Gary Hovey, of New Knoxville, does it in the welding shop.

Hovey is an award-winning sculptor who creates animal figures using stainless steel flatware as his medium.

“I went to an art show in 1978 in Witchita, Kansas, and saw works by John Kearney. He made huge animals out of car bumpers. I thought, ‘Boy, if a guy did that in spoons, you could have it in your house,’” Hovey said. It would be another 26 years before the artist tested his theory.

In the meantime, he married his high school sweetheart, Tonnie, whom he met in a Kansas high school art class; learned bronze casting by working in a foundary in Oklahoma and welding by working in a shop in Washington, D.C.; and came to Ohio to take a job in maintenance at the Way ministry.
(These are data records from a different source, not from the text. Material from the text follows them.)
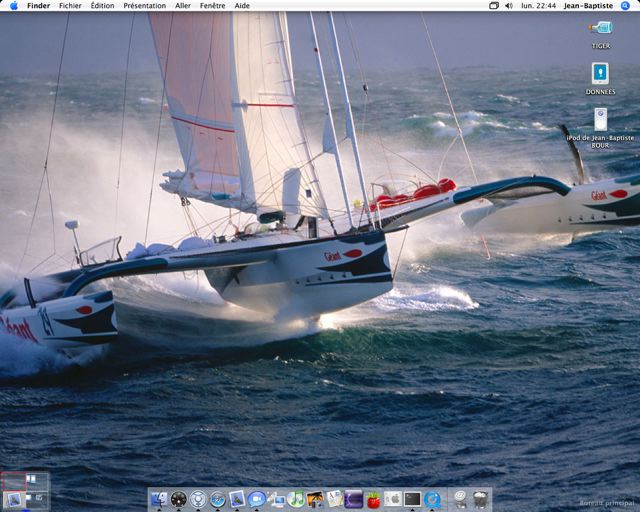
Task: Open the Fenêtre menu
Action: (212, 6)
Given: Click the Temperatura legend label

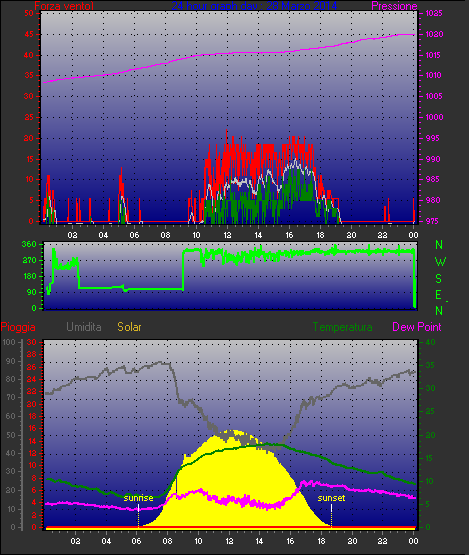Looking at the screenshot, I should point(342,327).

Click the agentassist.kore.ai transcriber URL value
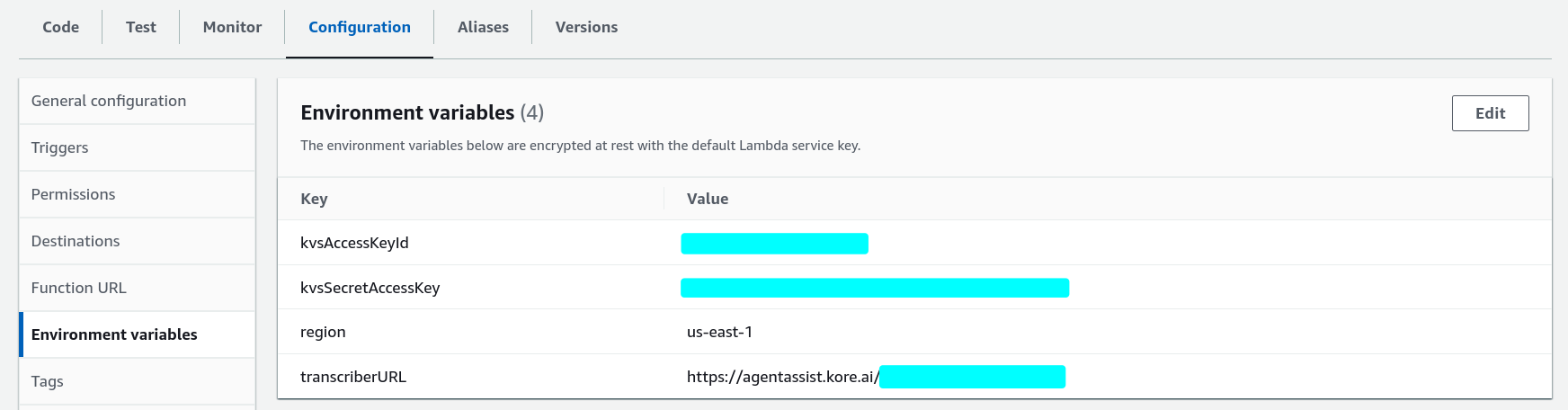point(782,377)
Gary was used to moving around. He was born in Virginia and grew up in a military family, changing locations often during his formative years. His interest in art began in grade school.
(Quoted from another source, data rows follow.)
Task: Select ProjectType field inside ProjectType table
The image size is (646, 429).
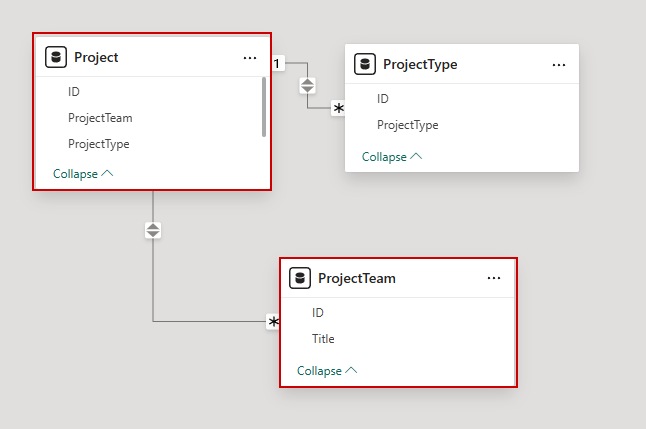Action: (407, 125)
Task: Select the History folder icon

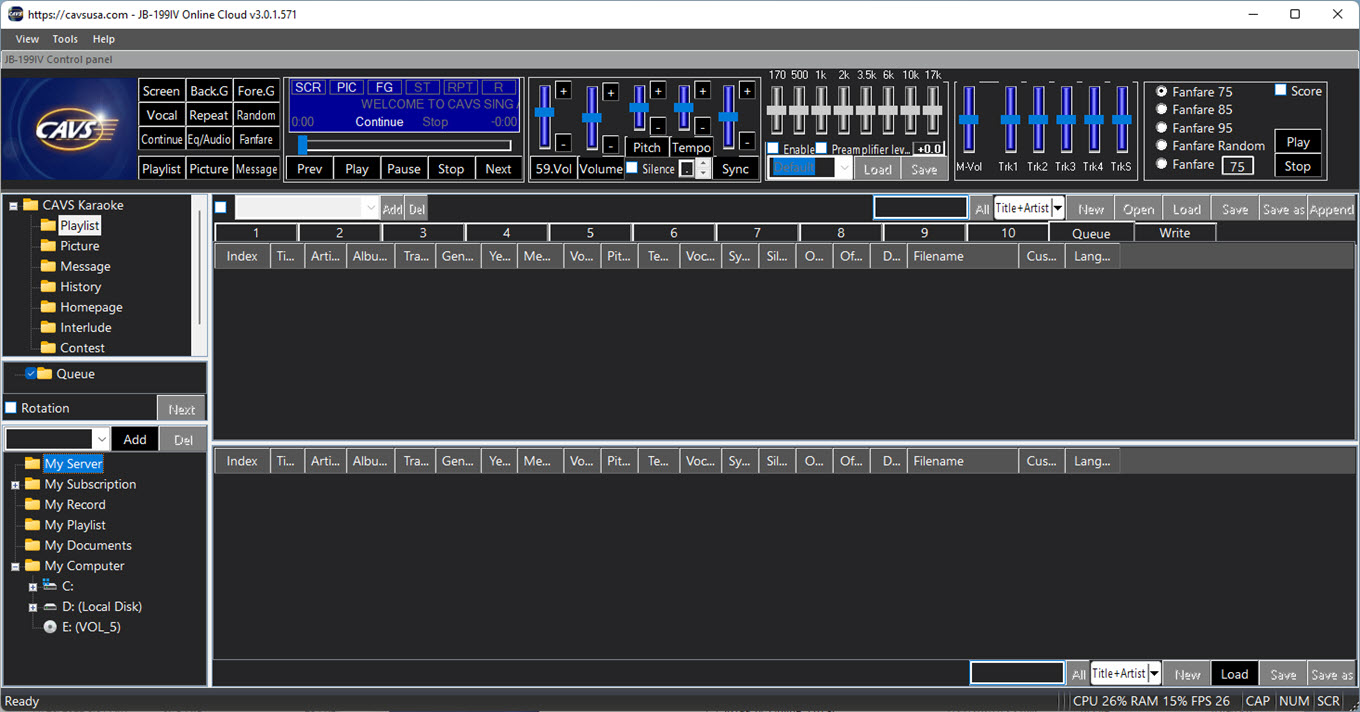Action: point(47,287)
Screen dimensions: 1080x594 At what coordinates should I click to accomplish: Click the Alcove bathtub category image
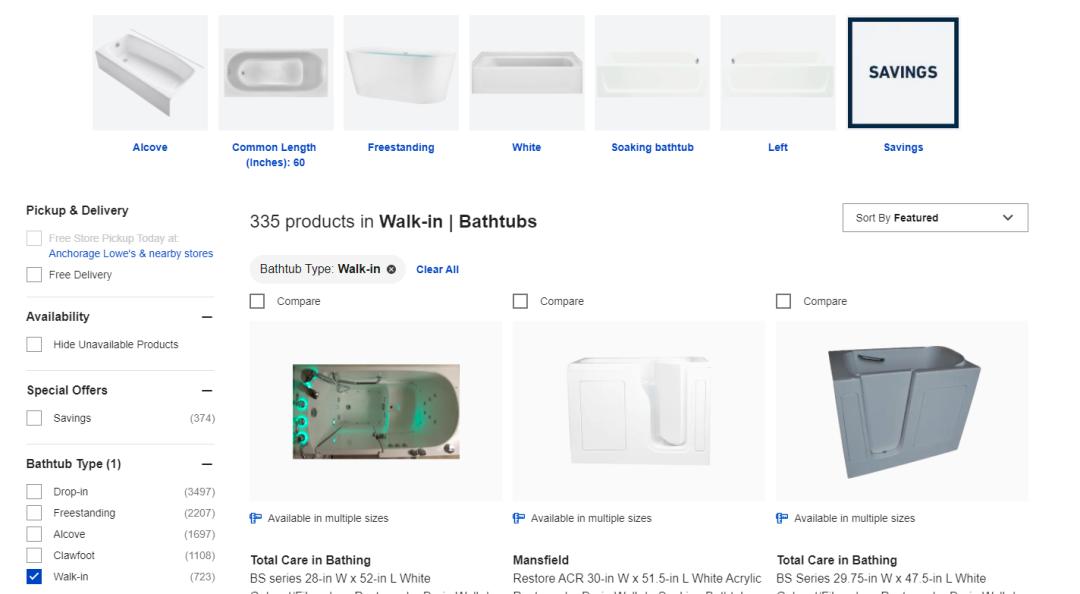pos(150,73)
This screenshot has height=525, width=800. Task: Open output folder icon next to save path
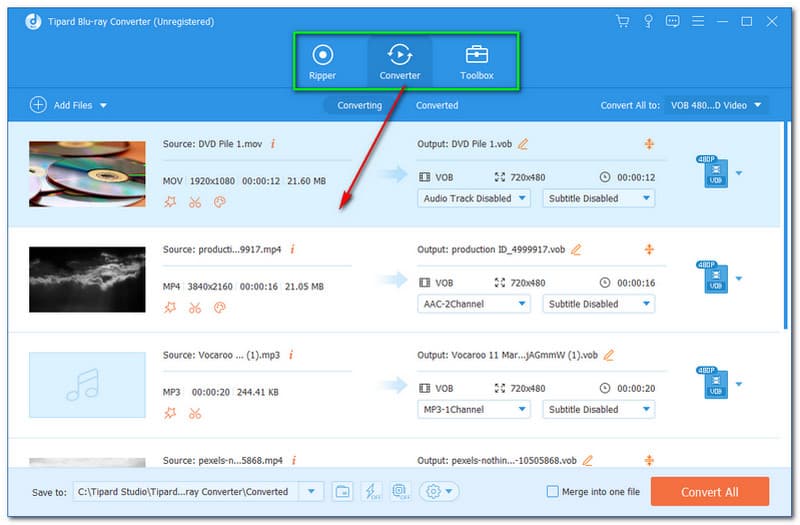click(x=342, y=491)
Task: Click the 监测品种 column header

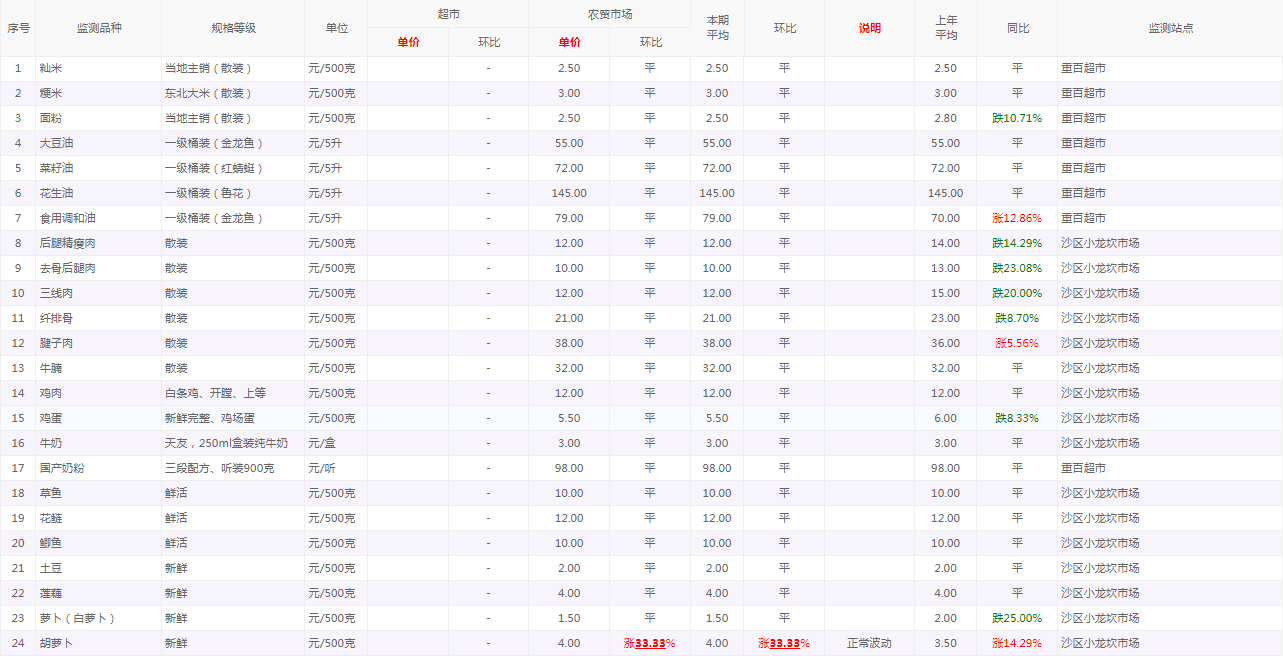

“I had a good teacher in California. He was encouraging and got me into clay work,” Gary said. Hovey’s parents saw his ability and were also supportive. When Gary found a “Draw me” advertisement in a magazine and sent in his sample drawing, he was accepted into the correspondence art school, whose lessons he enjoyed for several years.

But it was sculpture that captured his imagination and his heart.
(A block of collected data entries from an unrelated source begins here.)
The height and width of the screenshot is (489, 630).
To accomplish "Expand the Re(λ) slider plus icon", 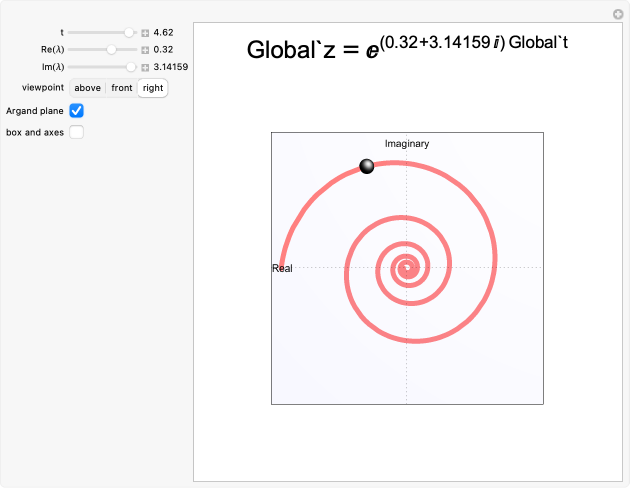I will (x=145, y=49).
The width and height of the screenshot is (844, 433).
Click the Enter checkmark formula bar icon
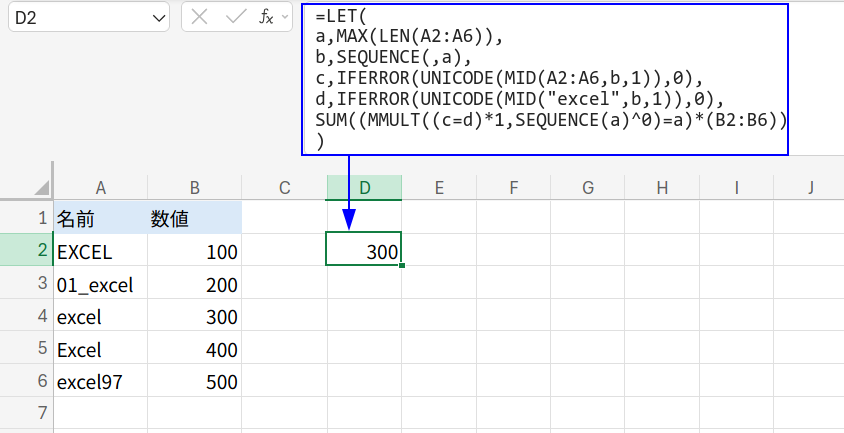pos(235,17)
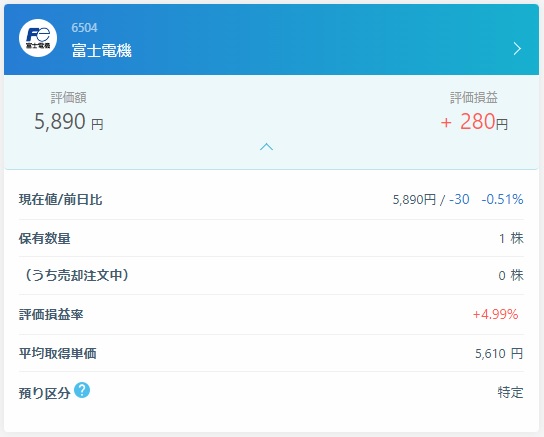Click the Fuji Electric company logo
Image resolution: width=544 pixels, height=437 pixels.
tap(38, 38)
“I have a knack I don’t have in two dimensional (art),” he said. When Tonnie enrolled in a commercial art school in Tulsa, Gary discovered the Turkey Track Bronze Works. The foundary did fine art casting for sculptors. Gary took a cut in pay to work there, but the job had other benefits. Employees were permitted use of the tools and materials every so often to create their own artworks. Gary’s medium changed from clay to metal.

“We had a 99.9 percent success rate in casting,” he said. “That’s unheard of. But it was true. Actually, it was 100 percent, but no one would have believed that.”

He spent three years at Turkey Track. It was after he returned from Washington in 2004 that he went back to his flatware idea.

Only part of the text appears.